Strand v. US NATL. BANK NATL. ASS'N ND

2005 ND 68, 693 N.W.2d 918, 2005 N.D. LEXIS 76, 2005 WL 729135
CourtNorth Dakota Supreme Court
DecidedMarch 31, 2005
Docket20040068
StatusPublished
Cited by34 cases

This text of 2005 ND 68 (Strand v. US NATL. BANK NATL. ASS'N ND) is published on Counsel Stack Legal Research, covering North Dakota Supreme Court primary law. Counsel Stack provides free access to over 12 million legal documents including statutes, case law, regulations, and constitutions.

Bluebook
Strand v. US NATL. BANK NATL. ASS'N ND, 2005 ND 68, 693 N.W.2d 918, 2005 N.D. LEXIS 76, 2005 WL 729135 (N.D. 2005).

Opinion

KAPSNER, Justice.

[¶ 1] Invoking N.D.R.App.P. 47, the United States District Court for the Central District of California has certified the following questions to this Court:

1) Is a “no class action” provision in an arbitration agreement unconscionable under North Dakota contract law?
2) If yes, is the remainder of the arbitration agreement enforceable?

We conclude that, under the facts presented in the order certifying the questions, the no class action provision in the arbitration agreement is not unconscionable under North Dakota law.

I

[¶ 2] Dennis Strand, a resident of Oregon, was issued a credit card by U.S. Bank, National Association ND (“the Bank”).

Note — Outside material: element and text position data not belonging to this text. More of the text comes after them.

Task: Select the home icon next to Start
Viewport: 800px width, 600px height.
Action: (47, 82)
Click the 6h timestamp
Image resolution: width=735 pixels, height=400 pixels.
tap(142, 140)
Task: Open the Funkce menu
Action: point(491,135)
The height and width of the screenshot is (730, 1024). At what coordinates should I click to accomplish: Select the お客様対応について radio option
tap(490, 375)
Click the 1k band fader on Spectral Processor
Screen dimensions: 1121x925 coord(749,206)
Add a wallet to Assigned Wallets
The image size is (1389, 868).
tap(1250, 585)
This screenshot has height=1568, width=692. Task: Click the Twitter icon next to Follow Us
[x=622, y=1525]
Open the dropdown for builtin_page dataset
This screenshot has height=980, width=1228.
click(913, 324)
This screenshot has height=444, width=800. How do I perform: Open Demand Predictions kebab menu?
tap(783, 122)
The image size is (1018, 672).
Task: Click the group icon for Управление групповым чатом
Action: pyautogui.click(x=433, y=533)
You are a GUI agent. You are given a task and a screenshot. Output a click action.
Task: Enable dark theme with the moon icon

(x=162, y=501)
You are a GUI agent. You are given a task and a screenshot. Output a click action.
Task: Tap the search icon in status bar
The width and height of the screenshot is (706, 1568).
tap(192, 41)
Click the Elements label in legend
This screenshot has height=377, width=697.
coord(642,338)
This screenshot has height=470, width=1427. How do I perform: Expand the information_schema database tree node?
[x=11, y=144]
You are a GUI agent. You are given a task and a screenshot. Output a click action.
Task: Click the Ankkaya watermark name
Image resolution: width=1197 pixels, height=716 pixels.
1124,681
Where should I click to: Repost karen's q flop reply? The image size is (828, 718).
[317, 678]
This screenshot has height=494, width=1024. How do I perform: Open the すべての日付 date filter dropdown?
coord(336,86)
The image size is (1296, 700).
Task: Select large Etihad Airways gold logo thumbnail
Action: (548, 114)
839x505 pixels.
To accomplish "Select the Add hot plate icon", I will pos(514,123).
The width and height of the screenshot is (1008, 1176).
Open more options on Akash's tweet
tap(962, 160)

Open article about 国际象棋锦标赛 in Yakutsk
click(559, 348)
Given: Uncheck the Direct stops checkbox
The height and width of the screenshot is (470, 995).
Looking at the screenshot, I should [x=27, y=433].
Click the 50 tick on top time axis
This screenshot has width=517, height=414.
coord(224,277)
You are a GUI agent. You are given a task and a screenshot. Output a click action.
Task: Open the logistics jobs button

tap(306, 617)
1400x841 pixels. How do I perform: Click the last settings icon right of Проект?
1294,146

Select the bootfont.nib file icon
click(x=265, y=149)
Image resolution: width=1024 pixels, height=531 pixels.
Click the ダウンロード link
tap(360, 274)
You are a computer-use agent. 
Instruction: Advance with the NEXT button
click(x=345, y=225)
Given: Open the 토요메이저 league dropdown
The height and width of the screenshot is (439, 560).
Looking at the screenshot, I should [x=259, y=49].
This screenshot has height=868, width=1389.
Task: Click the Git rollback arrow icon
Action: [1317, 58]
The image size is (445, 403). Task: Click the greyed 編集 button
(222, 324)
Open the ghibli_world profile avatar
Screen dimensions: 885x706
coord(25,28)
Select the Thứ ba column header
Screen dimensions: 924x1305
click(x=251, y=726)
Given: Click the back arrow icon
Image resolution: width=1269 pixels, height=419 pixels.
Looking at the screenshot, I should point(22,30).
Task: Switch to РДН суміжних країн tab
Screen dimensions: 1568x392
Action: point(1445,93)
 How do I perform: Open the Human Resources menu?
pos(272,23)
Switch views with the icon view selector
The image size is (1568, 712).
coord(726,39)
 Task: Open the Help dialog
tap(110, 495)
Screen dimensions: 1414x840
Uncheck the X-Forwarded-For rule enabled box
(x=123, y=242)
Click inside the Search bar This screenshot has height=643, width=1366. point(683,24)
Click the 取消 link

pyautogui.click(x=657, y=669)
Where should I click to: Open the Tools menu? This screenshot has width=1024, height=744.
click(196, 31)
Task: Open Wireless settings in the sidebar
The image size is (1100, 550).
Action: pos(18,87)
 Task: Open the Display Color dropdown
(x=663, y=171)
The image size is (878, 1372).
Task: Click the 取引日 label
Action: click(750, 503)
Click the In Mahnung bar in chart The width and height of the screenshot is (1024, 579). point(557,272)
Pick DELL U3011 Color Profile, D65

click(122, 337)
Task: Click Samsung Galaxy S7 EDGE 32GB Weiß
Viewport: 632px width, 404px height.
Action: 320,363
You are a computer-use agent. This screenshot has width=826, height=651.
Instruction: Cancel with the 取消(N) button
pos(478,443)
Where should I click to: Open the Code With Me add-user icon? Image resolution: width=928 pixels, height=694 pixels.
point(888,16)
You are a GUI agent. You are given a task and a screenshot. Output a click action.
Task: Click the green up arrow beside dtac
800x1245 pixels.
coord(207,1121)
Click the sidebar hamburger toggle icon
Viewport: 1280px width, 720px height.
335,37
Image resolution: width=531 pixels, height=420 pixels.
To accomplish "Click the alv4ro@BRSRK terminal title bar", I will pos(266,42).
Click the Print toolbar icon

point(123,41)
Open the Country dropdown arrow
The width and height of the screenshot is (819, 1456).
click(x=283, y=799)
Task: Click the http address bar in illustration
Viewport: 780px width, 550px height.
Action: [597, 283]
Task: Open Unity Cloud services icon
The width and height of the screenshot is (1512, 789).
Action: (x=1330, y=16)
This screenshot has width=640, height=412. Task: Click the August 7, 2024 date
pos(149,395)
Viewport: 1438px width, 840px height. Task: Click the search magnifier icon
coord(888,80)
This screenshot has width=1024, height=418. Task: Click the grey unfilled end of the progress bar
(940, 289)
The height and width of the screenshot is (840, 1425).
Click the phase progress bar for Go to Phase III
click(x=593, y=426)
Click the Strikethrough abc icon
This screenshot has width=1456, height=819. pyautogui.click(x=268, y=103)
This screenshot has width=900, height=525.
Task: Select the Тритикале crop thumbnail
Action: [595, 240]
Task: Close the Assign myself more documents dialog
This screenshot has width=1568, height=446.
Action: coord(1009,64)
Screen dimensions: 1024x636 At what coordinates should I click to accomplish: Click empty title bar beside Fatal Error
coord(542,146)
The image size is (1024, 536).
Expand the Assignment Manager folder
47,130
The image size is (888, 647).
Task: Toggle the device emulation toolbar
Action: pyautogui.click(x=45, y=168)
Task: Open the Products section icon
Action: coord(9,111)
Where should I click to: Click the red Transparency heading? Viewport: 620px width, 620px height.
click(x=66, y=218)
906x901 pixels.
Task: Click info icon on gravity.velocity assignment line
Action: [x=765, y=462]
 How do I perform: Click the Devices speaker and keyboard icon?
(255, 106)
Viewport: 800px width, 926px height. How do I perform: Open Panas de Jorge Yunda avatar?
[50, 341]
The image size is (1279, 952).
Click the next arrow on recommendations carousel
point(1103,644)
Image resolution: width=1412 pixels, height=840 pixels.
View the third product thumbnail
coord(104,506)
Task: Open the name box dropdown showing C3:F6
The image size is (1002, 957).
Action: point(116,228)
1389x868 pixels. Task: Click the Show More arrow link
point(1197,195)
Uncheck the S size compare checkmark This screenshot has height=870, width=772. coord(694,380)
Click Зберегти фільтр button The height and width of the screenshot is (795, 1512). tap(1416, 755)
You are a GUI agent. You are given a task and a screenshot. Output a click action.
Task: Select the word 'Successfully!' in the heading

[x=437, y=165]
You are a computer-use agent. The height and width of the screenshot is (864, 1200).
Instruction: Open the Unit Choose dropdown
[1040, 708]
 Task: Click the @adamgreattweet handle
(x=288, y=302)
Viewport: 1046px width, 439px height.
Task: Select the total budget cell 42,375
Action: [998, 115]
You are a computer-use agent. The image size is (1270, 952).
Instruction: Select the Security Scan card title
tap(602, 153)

The credit card agreement states that it is governed by North Dakota law. In October 2001, the agreement between the parties was amended, including addition of a new provision for arbitration of disputes arising from the credit card agreement. That provision states, in pertinent part:

By requesting an Account from us and accepting this Agreement, you agree that if a dispute of any kind arises out of this Agreement, either you or we can choose to have that dispute resolved by binding arbitration. If arbitration is chosen by any party, neither you nor we will have the right to litigate that claim in court or to have a jury trial on that claim, or to engage in pre-arbitration discovery, except as provided for in the arbitration rules. In addition, you will not have the right to participate as a representative or member of any class of, claimants pertaining to any claim subject to arbitration....
Any claim, dispute or controversy (whether in contract, regulatory, tort, or otherwise,'whether pre-existing, present or future and including constitutional, statutory, common law, intentional tort and equitable claims) arising from or relating to (a) the credit offered or provided to you, (b) the actions of you, us or third parties or (c) the validity of this arbitration provision (individually and collectively, “Claim”) must, after an election by you or us, be resolved by binding arbitration in accordance with this arbi *921 tration provision and the Commercial Arbitration Rules of the American Arbitration Association (“AAA”) in effect when the Claim is filed.... There shall be no authority for any Claims to be arbitrated on a class action basis. An arbitration can only decide our or your Claim and may not consolidate or join the claims of other persons who may have similar claims.... This arbitration provision shall be governed by the Federal Arbitration Act, 9 U.S.C. §§ 1 through 16.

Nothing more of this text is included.